- Request
Count the lines of the data below that contain the string "selected". Reply with the number alone.

[start]

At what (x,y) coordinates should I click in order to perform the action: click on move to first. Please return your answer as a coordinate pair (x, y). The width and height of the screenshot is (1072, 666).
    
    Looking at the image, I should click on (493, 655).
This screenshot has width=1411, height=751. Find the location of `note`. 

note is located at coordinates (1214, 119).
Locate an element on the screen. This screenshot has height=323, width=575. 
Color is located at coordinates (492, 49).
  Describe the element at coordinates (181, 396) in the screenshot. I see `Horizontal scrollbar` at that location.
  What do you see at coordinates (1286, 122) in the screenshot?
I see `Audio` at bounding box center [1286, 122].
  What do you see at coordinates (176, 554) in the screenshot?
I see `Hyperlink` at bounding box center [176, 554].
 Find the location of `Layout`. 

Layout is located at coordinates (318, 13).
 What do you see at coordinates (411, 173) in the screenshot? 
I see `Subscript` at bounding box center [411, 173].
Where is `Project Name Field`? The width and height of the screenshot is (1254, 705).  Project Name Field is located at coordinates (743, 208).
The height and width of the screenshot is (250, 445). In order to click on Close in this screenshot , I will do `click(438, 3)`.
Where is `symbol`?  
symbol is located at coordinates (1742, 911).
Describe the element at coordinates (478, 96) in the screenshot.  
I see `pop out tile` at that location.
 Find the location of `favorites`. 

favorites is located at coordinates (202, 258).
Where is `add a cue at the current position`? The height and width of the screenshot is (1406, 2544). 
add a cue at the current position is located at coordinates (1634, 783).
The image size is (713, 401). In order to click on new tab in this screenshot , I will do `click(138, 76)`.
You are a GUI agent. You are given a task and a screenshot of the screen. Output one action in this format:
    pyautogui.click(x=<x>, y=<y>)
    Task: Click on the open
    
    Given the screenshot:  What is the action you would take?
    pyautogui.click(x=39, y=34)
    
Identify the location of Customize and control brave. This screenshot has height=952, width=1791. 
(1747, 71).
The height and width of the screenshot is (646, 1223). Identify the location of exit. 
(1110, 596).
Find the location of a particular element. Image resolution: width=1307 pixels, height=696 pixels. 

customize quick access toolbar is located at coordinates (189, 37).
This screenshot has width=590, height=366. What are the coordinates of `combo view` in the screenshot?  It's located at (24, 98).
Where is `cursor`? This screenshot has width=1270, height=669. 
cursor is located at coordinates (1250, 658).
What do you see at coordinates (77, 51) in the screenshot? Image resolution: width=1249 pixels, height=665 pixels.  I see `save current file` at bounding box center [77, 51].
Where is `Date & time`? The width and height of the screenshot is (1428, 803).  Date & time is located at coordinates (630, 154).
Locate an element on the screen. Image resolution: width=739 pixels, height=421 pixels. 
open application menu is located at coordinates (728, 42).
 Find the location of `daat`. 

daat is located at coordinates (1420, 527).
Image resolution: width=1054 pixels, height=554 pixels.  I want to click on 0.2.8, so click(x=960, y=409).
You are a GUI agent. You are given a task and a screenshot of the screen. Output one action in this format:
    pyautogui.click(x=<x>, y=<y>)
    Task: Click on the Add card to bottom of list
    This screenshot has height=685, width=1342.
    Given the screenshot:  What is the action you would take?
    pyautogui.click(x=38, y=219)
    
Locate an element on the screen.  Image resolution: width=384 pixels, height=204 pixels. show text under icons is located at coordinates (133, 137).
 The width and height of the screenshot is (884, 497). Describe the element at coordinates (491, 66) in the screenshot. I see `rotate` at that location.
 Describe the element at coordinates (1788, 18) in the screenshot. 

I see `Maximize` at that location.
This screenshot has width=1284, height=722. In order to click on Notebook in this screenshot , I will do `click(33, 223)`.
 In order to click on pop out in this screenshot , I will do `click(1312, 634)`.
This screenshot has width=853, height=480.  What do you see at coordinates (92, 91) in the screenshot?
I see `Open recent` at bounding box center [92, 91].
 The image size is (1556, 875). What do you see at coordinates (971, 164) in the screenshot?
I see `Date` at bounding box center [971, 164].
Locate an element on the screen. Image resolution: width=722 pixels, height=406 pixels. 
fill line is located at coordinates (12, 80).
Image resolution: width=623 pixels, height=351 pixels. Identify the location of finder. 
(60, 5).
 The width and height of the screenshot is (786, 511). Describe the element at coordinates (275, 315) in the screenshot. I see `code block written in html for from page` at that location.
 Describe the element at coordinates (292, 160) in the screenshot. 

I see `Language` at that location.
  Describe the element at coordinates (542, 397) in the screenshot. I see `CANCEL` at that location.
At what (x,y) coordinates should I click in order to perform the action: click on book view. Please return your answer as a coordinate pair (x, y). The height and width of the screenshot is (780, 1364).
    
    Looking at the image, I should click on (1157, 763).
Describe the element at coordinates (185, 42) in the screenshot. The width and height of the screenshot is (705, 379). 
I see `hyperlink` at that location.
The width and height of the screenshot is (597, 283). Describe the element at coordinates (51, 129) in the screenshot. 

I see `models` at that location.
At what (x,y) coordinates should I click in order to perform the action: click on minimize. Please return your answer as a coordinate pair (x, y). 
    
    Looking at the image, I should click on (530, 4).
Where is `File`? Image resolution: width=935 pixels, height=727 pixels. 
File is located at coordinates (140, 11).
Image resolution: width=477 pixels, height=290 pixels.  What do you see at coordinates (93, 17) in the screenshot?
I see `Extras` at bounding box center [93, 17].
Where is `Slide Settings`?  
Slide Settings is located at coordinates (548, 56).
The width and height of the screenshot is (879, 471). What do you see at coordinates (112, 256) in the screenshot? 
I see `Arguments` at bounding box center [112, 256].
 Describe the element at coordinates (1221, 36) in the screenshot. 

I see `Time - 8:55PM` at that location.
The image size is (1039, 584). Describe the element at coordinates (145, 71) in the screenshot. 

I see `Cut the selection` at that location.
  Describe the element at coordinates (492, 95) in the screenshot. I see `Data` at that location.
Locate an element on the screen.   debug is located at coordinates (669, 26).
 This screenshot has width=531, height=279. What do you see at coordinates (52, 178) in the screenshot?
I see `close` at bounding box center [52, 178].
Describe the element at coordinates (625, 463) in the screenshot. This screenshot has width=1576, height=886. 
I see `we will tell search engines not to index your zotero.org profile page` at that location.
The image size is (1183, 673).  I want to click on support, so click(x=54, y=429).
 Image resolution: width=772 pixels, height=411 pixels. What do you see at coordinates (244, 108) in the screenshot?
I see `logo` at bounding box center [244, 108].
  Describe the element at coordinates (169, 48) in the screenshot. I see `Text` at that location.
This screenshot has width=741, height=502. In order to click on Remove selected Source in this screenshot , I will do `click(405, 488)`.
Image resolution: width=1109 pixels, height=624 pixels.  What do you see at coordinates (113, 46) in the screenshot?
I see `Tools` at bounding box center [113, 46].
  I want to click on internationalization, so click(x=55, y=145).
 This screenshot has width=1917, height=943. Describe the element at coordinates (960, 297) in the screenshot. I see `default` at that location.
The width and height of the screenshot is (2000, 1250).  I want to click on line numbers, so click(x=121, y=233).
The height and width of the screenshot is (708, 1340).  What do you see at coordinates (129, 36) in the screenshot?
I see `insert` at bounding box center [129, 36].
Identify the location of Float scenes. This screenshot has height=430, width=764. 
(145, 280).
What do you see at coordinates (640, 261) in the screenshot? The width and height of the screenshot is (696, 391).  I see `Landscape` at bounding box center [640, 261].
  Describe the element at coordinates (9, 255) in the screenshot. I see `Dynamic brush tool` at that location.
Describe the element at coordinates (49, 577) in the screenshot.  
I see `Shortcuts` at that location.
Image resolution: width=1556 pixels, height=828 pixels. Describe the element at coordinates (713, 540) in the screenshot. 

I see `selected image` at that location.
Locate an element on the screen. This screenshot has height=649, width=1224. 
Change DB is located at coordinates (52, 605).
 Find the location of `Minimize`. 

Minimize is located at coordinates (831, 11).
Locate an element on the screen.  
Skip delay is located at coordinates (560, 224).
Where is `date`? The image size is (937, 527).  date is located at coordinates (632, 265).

[end]

- Solution
2